In a 4-2 ruling on Friday, the N.C. Supreme Court upheld congressional and legislative voting maps created in 2011 by the Republican-led N.C. General Assembly.
This was the latest in a number of lawsuits over the years related to voting maps designed by whichever party controlled the legislature when the decennial redistricting process arrived. For decades, the Democratic majority faced litigation over the maps it created, as has the Republican majority that more recently came to power.
“Since 1980, there have been nearly three dozen lawsuits surrounding the way our state’s voting maps are drawn,” Bob Phillips, executive director of Common Cause North Carolina, said in the wake of Friday’s court ruling. “Both political parties have used the power of redistricting to craft voting maps that favor their own side, depriving voters of a real choice on Election Day and leading to costly battles in the courts.”

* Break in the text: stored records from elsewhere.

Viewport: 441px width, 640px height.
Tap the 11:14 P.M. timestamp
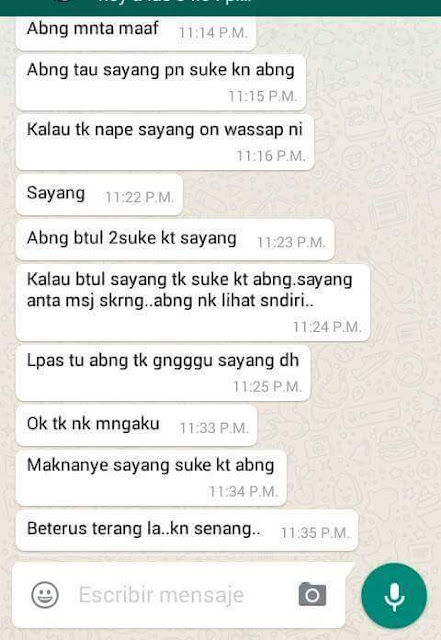[213, 32]
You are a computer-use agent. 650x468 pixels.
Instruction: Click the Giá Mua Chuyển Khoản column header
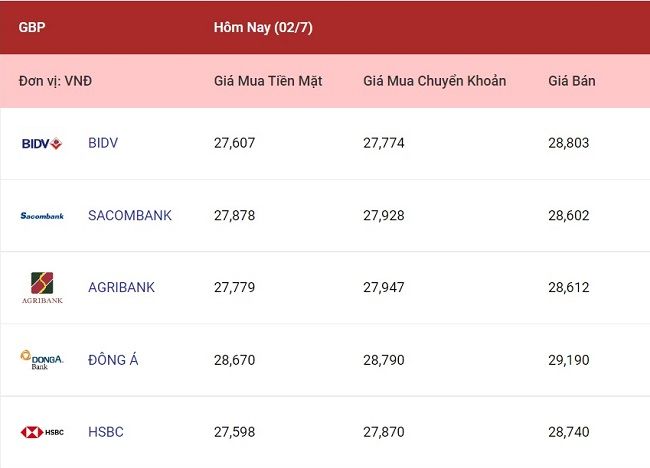[434, 81]
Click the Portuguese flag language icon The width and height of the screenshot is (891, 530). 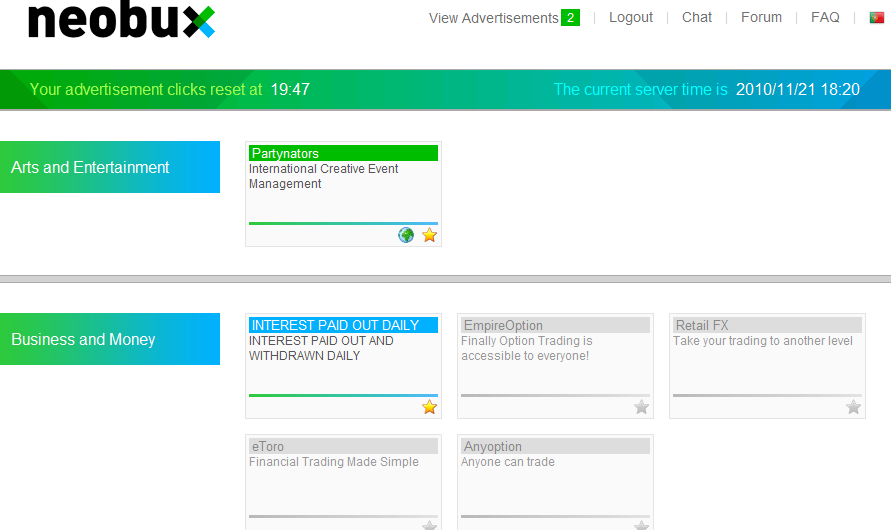coord(876,18)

In 2014, nearly half of the state’s 170 legislative races were uncontested, a result that redistricting reform advocates say is due to gerrymandered districts that heavily favor one party or the other.
The average margin of victory for N.C. House candidates with an opponent this year was a staggering 25 percent. State Senate races were only slightly more competitive, with an average margin of victory of 22 percent.

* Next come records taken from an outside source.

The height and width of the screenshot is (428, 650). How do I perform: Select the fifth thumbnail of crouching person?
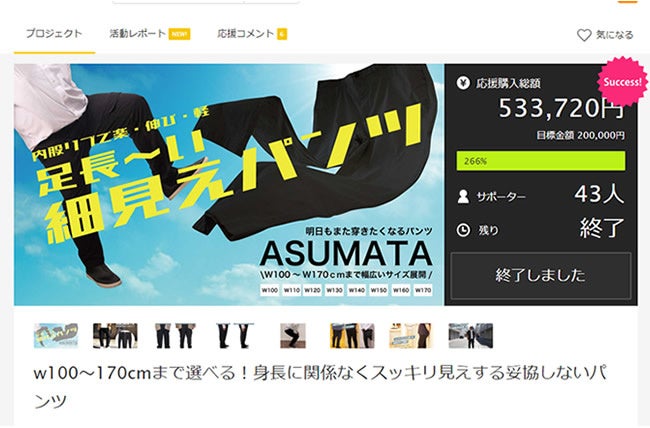[293, 336]
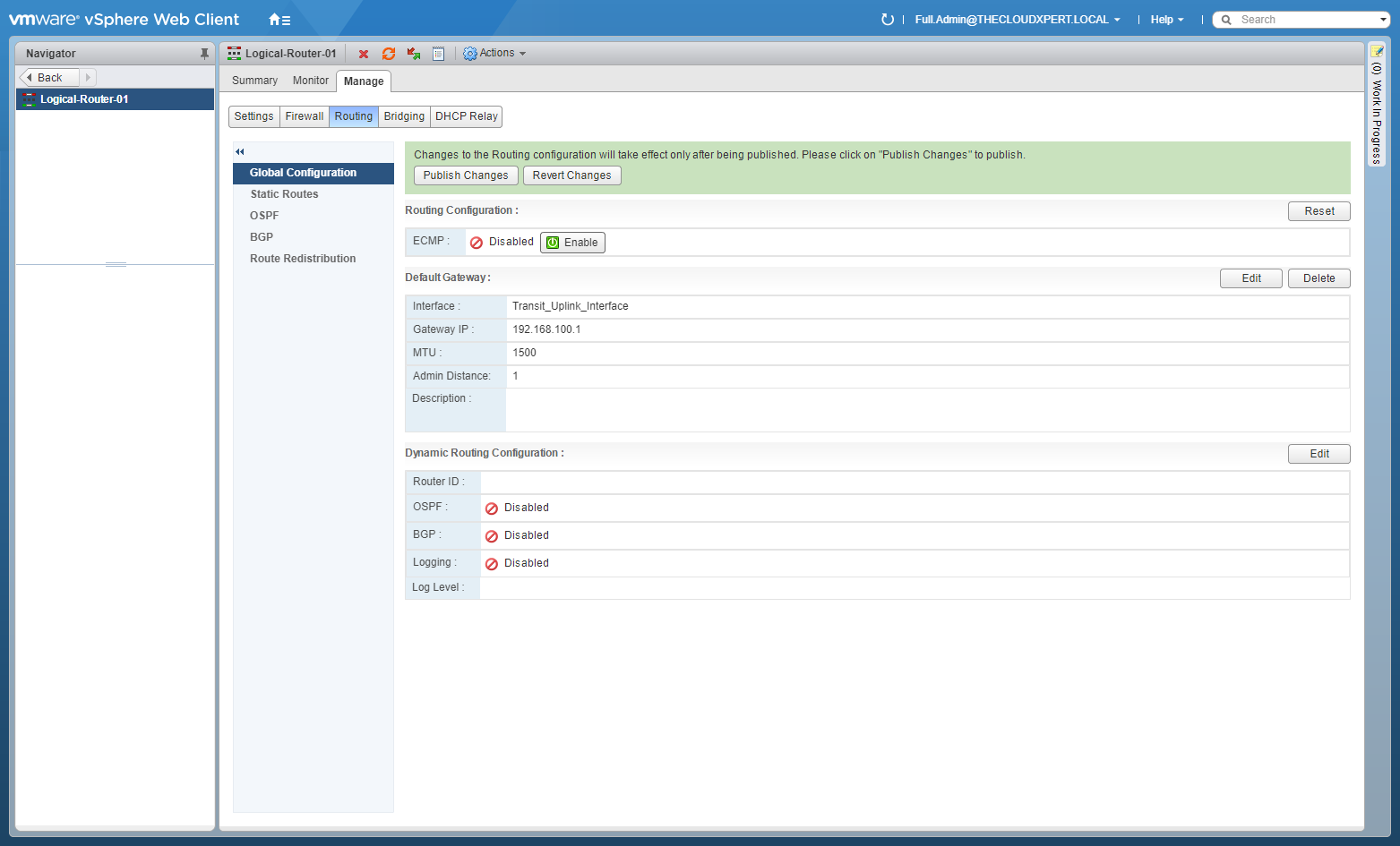
Task: Enable ECMP routing
Action: (572, 243)
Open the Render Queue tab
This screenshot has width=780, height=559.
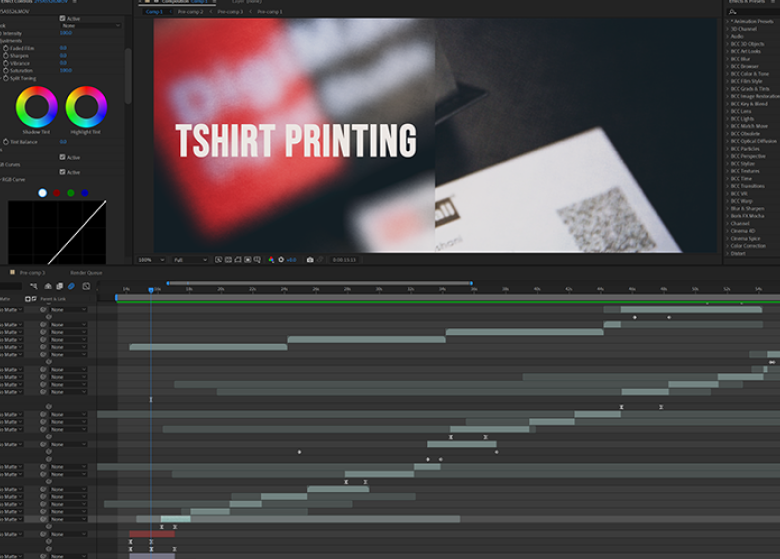(86, 272)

Recently, Republican Gov. Pat McCrory expressed his own concerns about the vast majority of legislative districts lacking competition.
“I think the gerrymandered districts where we have no competition in the general election makes all of our jobs difficult, especially the executive branch,” McCrory told WFAE radio in November. “I have to represent the whole state. Legislators, both Republican and Democrat, tend to now represent a more monolithic population.”
The Republican-led N.C. House passed a measure in 2011 with bipartisan support that would have taken redistricting authority out of the hands of lawmakers and given it to nonpartisan legislative staff. However, that bill stalled in the N.C. Senate.
A poll last year found 70 percent of voters in favor of that reform measure, including 73 percent of Republicans, 69 percent of Democrats and 69 percent of unaffiliated voters.
“North Carolina’s system of drawing voting maps continues to be highly dysfunctional and deeply partisan,” Phillips said. “Fortunately, North Carolina can enact sensible, bipartisan reform that would make redistricting truly fair and impartial, protecting the right of voters to have a voice in who represents them.”
Reform advocates are hopeful that lawmakers will take up redistricting reform once again when they return for a new session in January.